Our mission this weekend was to learn about landscape photography. Our first conclusion is that scene selection is by far the most important factor. Not just the subject and viewpoint, but also catching the lighting just when its right. We set up our camera on a tripod and took the same photo quite a few times with different settings to compare the results. But what we noticed most of all, was differences in the photos that we think were due to lighting rather than camera settings. Now perhaps we could have done things differently with metering, but the major takeaway is think hard about scene selection and lighting.
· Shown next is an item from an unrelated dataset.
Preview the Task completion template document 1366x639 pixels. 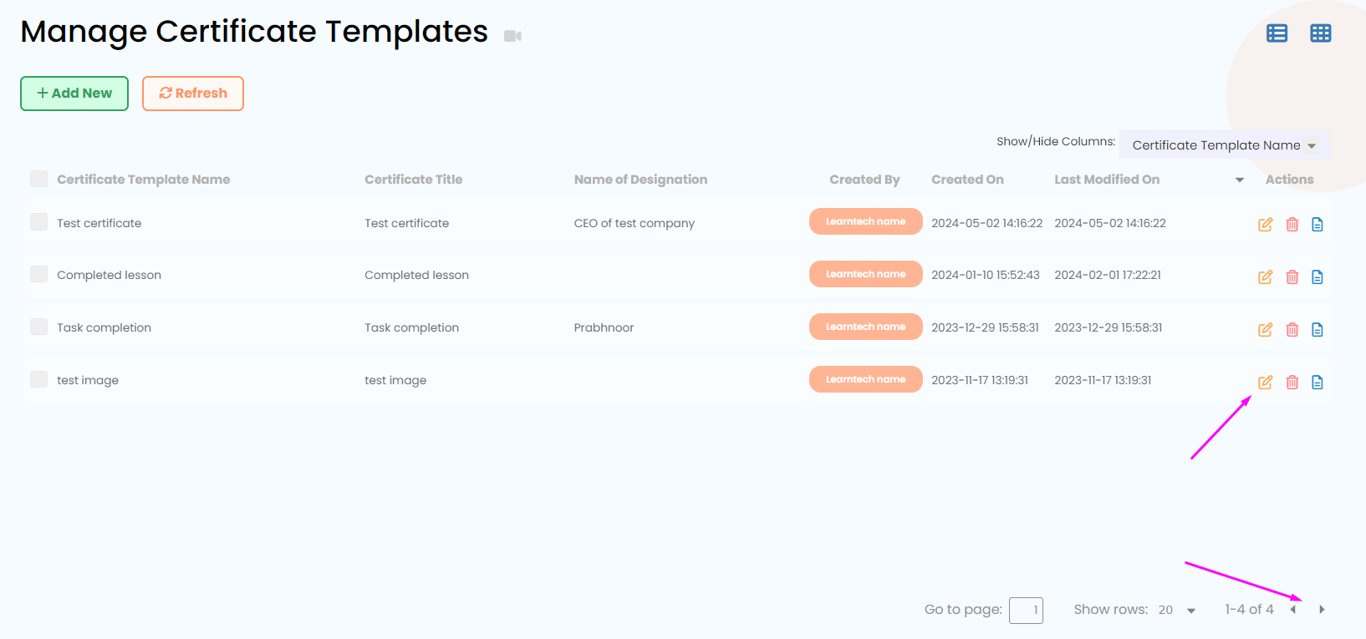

Where we live, the best time for outdoor photographs seems to be in the early morning. We read the 1/2 hour after sunrise and before sunset is the "magic hour". We found the colors to be a bit too golden for autumn photography and colors started to stand out a bit more a little further from the twilight hours. But as we got closer to midday everything lost its vivid colors and became less interesting (though a polarizing filter did help a bit). Late in the day we didn't like the photos as much as in the morning. We suspect its because of local atmospheric conditions (it does tend to be hazy here), but we suppose it might be because we were in a different place in the afternoon.
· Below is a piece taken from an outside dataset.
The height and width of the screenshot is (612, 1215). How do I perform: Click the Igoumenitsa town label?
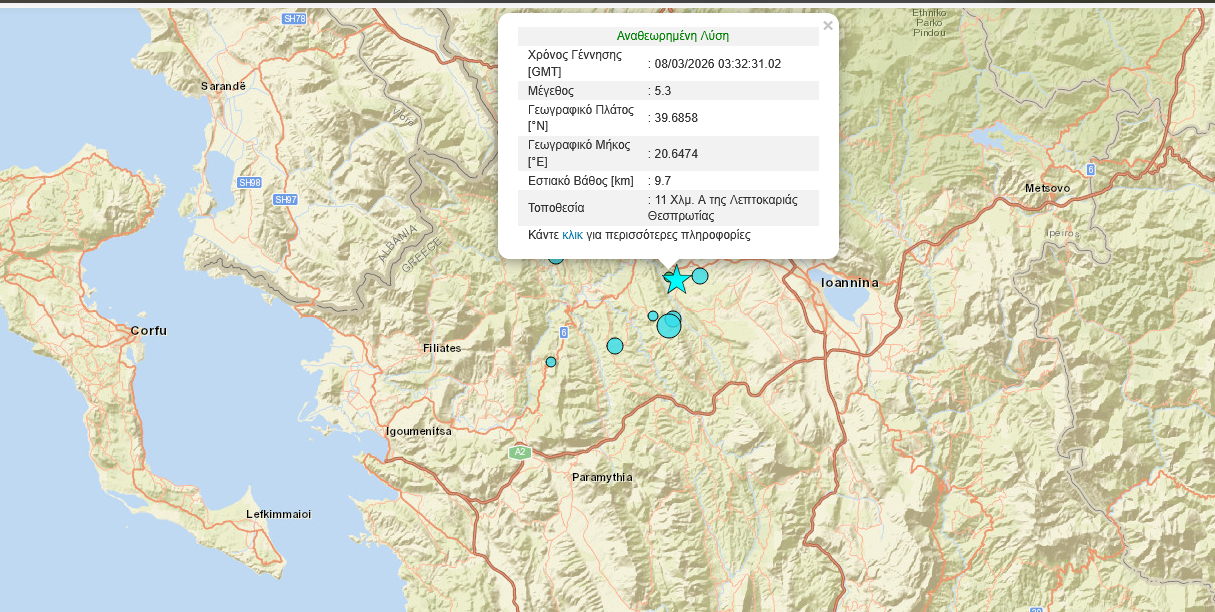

The technical things, that we thought would be at the heart of our learning weekend did make a difference but were far and away of secondary importance. We learned that with a tripod we can achieve good photos at an ISO setting of 100 a good deal more often than we expected. We learned that even quite slow shutter speeds are OK if the subject isn't moving (think wind and flowing water). We got a decent photo at 1/25th of a second, but our best photos were faster than 1/60th of a second. If you have foreground in your photos aperture of 8 or 16 makes a positive difference. We shot with the camera in aperture priority nearly the whole time. We chose the aperture we thought would keep the depth of the shot in focus and then increased the ISO until the shutter speed was just above 1/60th of a second.
Our comparison shot
Comparison of the distance in photos taken at Aperture;Shutter Seed 16;1/25, 8;1/100, 4.2;1/320. we prefer 2 over 3 but there's not much in it.
Comparison of the near field in photos taken at Aperture;Shutter Seed 16;1/25, 8;1/100, 4.2;1/320. Its 1, 2, 3 in order of focus.
It wasn't the focus of the exercise, but when we did want to isolate a subject from the background it was not at all easy. Even going to the largest aperture and getting as close as we could, the background was still too clear. Maybe we need a wide angle lens with a nice big aperture. Our zoom can't really achieve that.
But for now we don't want to try to improve our shots with equipment purchases. We are quite sure the best bang for the buck will come from considering our photographic subjects more carefully. Our photos were mostly rather boring. So for our next session we need to learn a lot more about composition. A plain subject, clearly rendered won't suddenly become interesting.